Erinnerung an lange Schlangen im Wohnungsamt / Ein EMW und der F 8:
Rein von der Logik her hat sie recht, unsere Leserin Aneliese Lepoki aus Großräschen, wenn sie schreibt: „Der Senftenberger Markt hieß schon immer Markt“. Aber es gab auch andere Zeiten. 1954 hieß er tatsächlich „Platz der Freundschaft“ und es war nicht etwa die Männerfreundschaft der Stammtischbrüder in den Lokalitäten des Platzes gemeint, wie sich die meisten erinnern. Klaus Hirsch aus Großkoschen haben es die Autos angetan: „Zwei von vier habe ich identifiziert. Der 2. von links ist ein EMW 340. Meist Behörden- und Polizeifahrzeug in der damaligen Zeit.
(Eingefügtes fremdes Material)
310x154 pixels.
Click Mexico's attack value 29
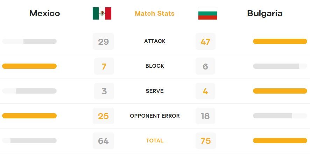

Gebaut wurde er in Eisenach zwischen 1949 und 1955. 2-Liter-Maschine, Viertakt, 55 PS, 120km/h. Nachbau des BMW 321. Ging als Reparation meist in die damalige Sowjetunion. Vier Türen, die in der Mitte angeschlagen waren, d.h. die vorderen öffneten sich gegen die Fahrtrichtung. Als ich mal mitfahren durfte (nein, nicht mit der Polizei), kam ich mir wie in einer Sänfte vor. Der 2. von rechts ist ein DKW F8. 700 cm³, 20 PS, Zweitakter, gebaut zwischen 1939 bis 1942, danach als IFA-F8. 2 Türen, die ebenfalls gegen die Fahrtrichtung geöffnet wurden, Krückstockschaltung, 80 km/h, zweigeteilte rückwärtige Stoßstangen, dazwischen hing das Reserverad.“
Viel geschrieben hat R. Sufa aus der Senftenberger Seeadlerstraße. Er oder sie erinnert sich an den langen Gang im Wohnungsamt, „beim Rathaus hinten raus“, da standen immer viele Leute in der Hoffnung auf eine Wohnung. „Auch meine Eltern mit uns Kindern. Wir kamen 1947 über ein Flüchtlingslager aus Schlesien nach Senftenberg.“ Viele Leser schrieben uns. Danke. Zum Schiffausflug laden wir diesmal ein: M. Jurk aus der Laugkstraße,Gertrud Bergmann aus der Schulstraße und R. Sufa aus der Seeadlerstraße, alle aus Senftenberg. Glückwunsch!